● **Required action**
Would you please transcribe, exactly as written, the lines of the entries below starting at the one that holds "Select the video" and ending at the one that holds "Given: Open three-dot", both included?

[Stored records]
****************

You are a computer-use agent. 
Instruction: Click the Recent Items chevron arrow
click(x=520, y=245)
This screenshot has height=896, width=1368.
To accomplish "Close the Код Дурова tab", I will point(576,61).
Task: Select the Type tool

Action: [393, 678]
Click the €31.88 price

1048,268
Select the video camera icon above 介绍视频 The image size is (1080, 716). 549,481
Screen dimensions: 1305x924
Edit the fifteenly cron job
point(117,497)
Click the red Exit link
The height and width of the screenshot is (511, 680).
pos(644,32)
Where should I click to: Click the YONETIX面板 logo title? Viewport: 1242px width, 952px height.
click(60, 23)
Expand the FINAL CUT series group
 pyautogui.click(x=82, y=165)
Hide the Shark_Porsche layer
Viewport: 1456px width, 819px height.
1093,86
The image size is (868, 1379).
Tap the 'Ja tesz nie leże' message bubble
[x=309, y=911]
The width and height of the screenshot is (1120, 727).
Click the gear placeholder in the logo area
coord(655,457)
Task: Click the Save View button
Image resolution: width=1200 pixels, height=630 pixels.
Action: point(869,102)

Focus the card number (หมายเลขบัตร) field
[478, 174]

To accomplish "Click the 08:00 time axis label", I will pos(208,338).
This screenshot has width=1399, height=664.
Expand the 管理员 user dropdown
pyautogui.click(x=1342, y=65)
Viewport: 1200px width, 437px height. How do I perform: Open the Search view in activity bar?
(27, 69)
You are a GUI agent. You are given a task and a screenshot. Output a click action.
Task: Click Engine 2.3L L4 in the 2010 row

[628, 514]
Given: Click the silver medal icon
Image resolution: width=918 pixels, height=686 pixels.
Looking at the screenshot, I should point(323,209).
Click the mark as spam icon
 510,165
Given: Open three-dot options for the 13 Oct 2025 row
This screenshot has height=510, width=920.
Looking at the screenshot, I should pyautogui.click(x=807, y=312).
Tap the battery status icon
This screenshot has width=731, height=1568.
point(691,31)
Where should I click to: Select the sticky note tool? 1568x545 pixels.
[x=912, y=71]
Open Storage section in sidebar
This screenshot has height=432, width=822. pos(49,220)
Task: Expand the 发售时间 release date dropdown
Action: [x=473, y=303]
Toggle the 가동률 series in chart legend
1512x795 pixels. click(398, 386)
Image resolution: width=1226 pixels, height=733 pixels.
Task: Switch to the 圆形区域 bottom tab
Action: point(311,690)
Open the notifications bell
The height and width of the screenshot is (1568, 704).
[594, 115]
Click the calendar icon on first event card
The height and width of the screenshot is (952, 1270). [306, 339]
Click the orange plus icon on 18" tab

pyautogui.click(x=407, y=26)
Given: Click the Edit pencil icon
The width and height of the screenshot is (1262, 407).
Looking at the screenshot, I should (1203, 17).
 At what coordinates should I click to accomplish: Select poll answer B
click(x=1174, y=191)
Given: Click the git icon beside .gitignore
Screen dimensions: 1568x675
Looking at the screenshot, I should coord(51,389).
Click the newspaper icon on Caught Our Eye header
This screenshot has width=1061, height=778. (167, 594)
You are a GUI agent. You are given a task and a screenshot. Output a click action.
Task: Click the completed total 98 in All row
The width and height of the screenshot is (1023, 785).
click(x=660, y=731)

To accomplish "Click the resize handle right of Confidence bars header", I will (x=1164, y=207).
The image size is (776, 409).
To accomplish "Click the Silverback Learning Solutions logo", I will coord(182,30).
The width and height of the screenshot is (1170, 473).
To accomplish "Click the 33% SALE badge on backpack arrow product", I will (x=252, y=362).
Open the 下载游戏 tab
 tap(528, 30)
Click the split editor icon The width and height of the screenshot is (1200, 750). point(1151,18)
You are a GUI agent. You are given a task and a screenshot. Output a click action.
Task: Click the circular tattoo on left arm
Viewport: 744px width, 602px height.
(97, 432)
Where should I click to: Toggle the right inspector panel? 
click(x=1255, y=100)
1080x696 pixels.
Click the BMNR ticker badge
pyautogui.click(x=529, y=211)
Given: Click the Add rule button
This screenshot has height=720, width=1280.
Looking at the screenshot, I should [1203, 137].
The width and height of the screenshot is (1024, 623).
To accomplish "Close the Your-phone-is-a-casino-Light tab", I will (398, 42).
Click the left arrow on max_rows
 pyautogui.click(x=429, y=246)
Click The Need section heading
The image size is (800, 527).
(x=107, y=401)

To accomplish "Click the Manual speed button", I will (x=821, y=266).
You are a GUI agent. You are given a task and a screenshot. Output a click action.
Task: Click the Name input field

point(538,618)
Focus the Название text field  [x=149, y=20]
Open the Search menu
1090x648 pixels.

****************

● **Your solution**
Select the video camera icon above 介绍视频 The image size is (1080, 716). 549,481
Screen dimensions: 1305x924
Edit the fifteenly cron job
point(117,497)
Click the red Exit link
The height and width of the screenshot is (511, 680).
pos(644,32)
Where should I click to: Click the YONETIX面板 logo title? Viewport: 1242px width, 952px height.
click(60, 23)
Expand the FINAL CUT series group
 pyautogui.click(x=82, y=165)
Hide the Shark_Porsche layer
Viewport: 1456px width, 819px height.
1093,86
The image size is (868, 1379).
Tap the 'Ja tesz nie leże' message bubble
[x=309, y=911]
The width and height of the screenshot is (1120, 727).
Click the gear placeholder in the logo area
coord(655,457)
Task: Click the Save View button
Image resolution: width=1200 pixels, height=630 pixels.
Action: point(869,102)

Focus the card number (หมายเลขบัตร) field
[478, 174]

To accomplish "Click the 08:00 time axis label", I will pos(208,338).
This screenshot has width=1399, height=664.
Expand the 管理员 user dropdown
pyautogui.click(x=1342, y=65)
Viewport: 1200px width, 437px height. How do I perform: Open the Search view in activity bar?
(27, 69)
You are a GUI agent. You are given a task and a screenshot. Output a click action.
Task: Click Engine 2.3L L4 in the 2010 row

[628, 514]
Given: Click the silver medal icon
Image resolution: width=918 pixels, height=686 pixels.
Looking at the screenshot, I should point(323,209).
Click the mark as spam icon
 510,165
Given: Open three-dot options for the 13 Oct 2025 row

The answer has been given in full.